Sénateurs et députés ont supprimé partiellement les niches fiscales des journalistes mais ont oublié de faire le ménage de leurs propres avantages.

AFP/Archives - CHRISTOPHE ARCHAMBAULT

Bravo ! Il fallait le faire : les députés ont adopté mardi un article mettant fin à l’avantage fiscal dont bénéficiaient les journalistes depuis 1998. Il s’agit (ou s’agissait) d’un « abattement pour frais d’emploi » d’un montant de 7.650 euros à déduire des revenus déclarés. Un abattement. Pas une réduction d’impôt. C’était injuste par rapport aux autres salariés, qui n’en bénéficiaient pas. Mais c’était aussi particulièrement bien ciblé, au moment où la cote des journalistes auprès de l’opinion publique est au plus bas. La mesure est davantage vexatoire que réelle, car l’abattement n’est supprimé que pour les journalistes dont le salaire est supérieur à 6000 euros nets par mois. Or, comme l’attestent les chiffres de l'Observatoire des métiers de la presse, le revenu médian des journalistes est, en moyenne, de 3.549 euros pour ceux qui sont en contrat à durée indéterminée et de 1.969 euros pour les pigistes. Quant aux journalistes qui gagnent plus de 6.000 euros nets par mois, il y en a… Mais ils représentent moins de 7% des professionnels de l’information.

L’an I de la révolution fiscale ?

Voila l’acte I de la révolution fiscale enclenché ! Mais, n’est-ce pas un peu court, messieurs-mesdames les parlementaires ? Pourquoi ne pas aller plus loin ? Et abolir toutes les réductions d’impôts, les abattements et autres avantages dont est truffée notre belle fiscalité. A commencer par les vôtres, justement. Les députés ont, c’est vrai, procédé avec sagesse, il y a quelques mois, à la suppression de leurs avantages les plus visibles. Ce que n’ont pas fait les sénateurs, qui continuent de profiter de plusieurs primes, passe-droits et réductions qui paraissent, vu les circonstances, totalement en décalage avec la réalité. Et à y bien regarder, les députés eux-mêmes, malgré leur tout récent accès de civisme, ne sont pas exempts que petits petits avantages, moins visibles, mais tout aussi injustifiables… A ce jeu du "Faites ce que je dis, ne faites pas ce que je fais… » , il est bon de reprendre quelques points qui peuvent en chiffonner quelques-uns. Et pas que les Gilets Jaunes.

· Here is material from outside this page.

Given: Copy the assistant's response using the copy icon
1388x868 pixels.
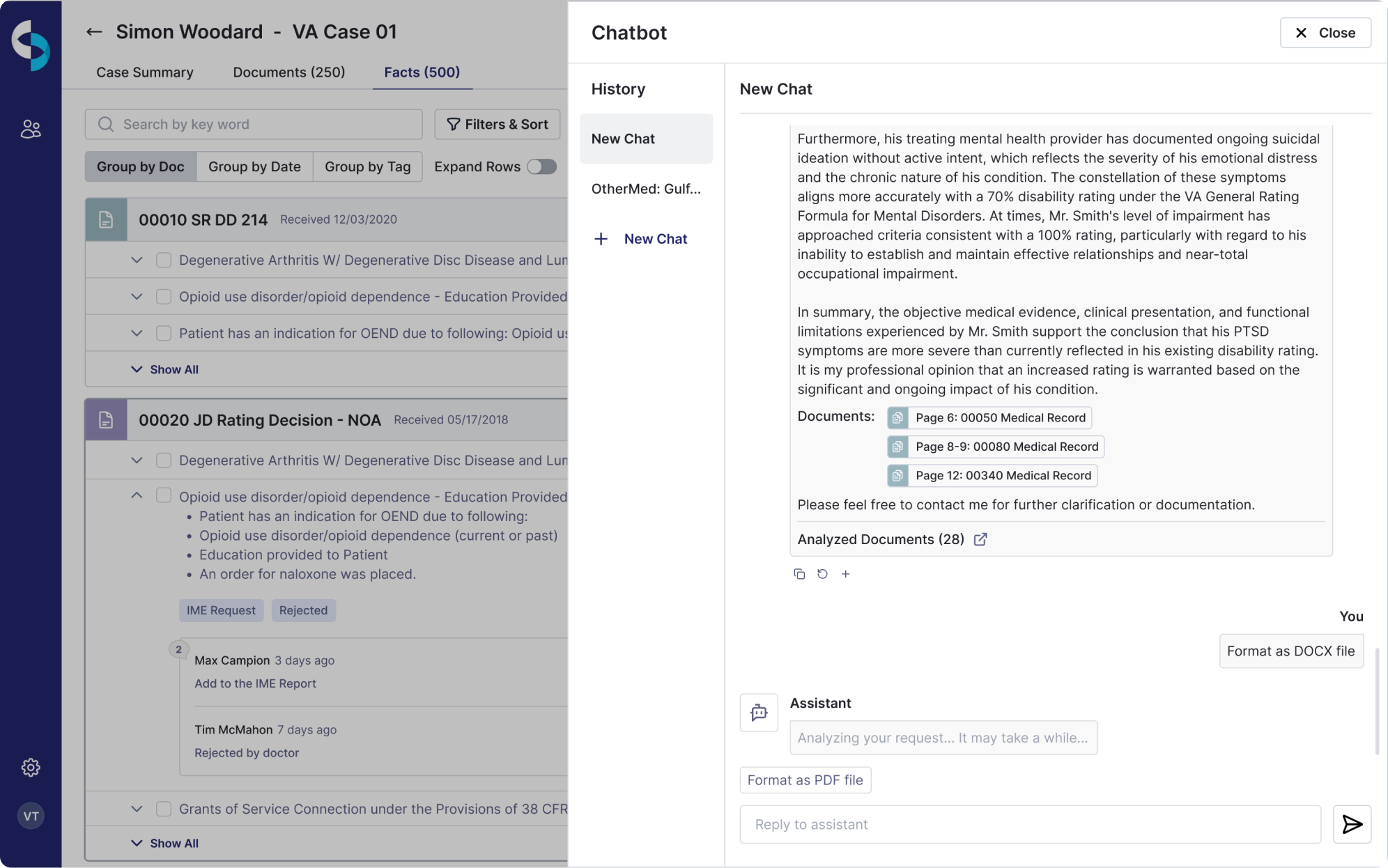Looking at the screenshot, I should [800, 573].
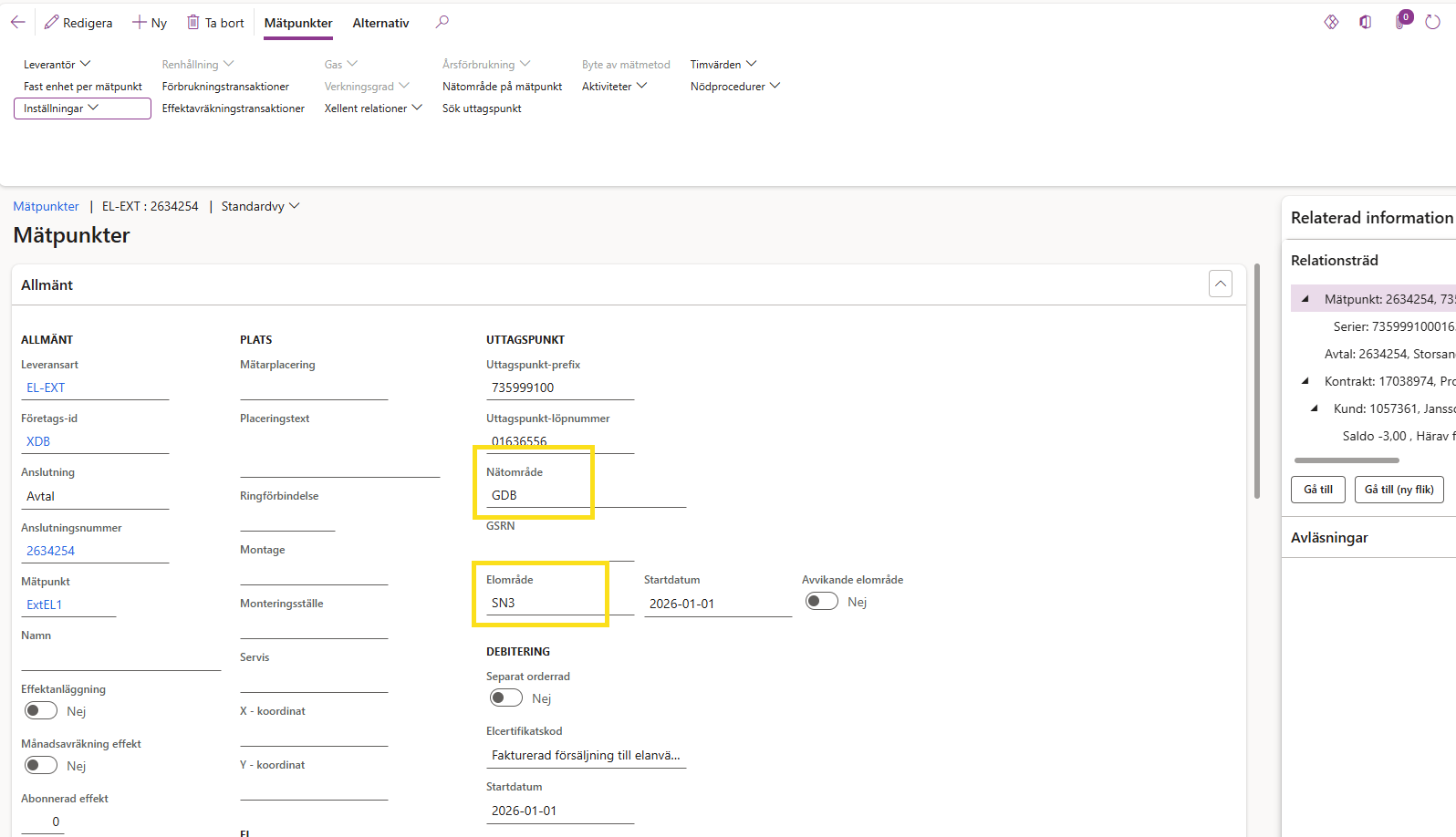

Un train (de vie) de sénateur

Alors que les députés ont rogné sur leurs avantages, les sénateurs n’ont pas lâché le moindre pouce de terrain. Ils continuent donc de bénéficier de gros coups de pouces, sur leur retraite, leur chômage et, plus bizarrement, sur leurs… frais d’obsèques. Les impôts des Français financent en effet l’allocation funéraire de nos sénateurs, qu’ils soient encore en fonction ou pas. A leur décès, leur famille reçoit en effet une « allocation funéraire » égale à 6 mois de la rémunération maximum d’élu du défunt (36.000 euros). Elle est destinée à aider à régler les frais d’obsèques. Plus raisonnable, les députés, qui avaient droit à une allocation de un et trois mois de rémunération (soit environ 18.000 euros) l’ont plafonnée à 2.350 euros. Autre hantise du sénateur, sa non-réélection. Elle fait donc l’objet d’une couverture très complète de la part de la Haute Assemblée… Un élu qui n’est plus réélu recevra donc une allocation « d’aide au retour à l’emploi ». Dégressive, elle est versée au maximum pendant 3 ans. Elle peut ainsi permettre aux sénateurs d’aller jusqu’à la retraite et de bénéficier alors d’un régime de retraite très favorable. Au moment où les parlementaires vont appeler les Français à se serrer la ceinture sur leur pension, les sénateurs bénéficient en effet d’une retraite complémentaire par points qui leur permet de jouir de pensions comparativement 2,5 fois supérieures à celles de leurs compatriotes. Et aussi, depuis quelques mois, de leurs homologues de l’Assemblée. Plus étonnant encore, au décès du sénateur, son conjoint percevra 60 % de sa pension, sans plafond ni conditions de ressources, ce qui est bien plus généreux, on en conviendra aisément, que le régime général.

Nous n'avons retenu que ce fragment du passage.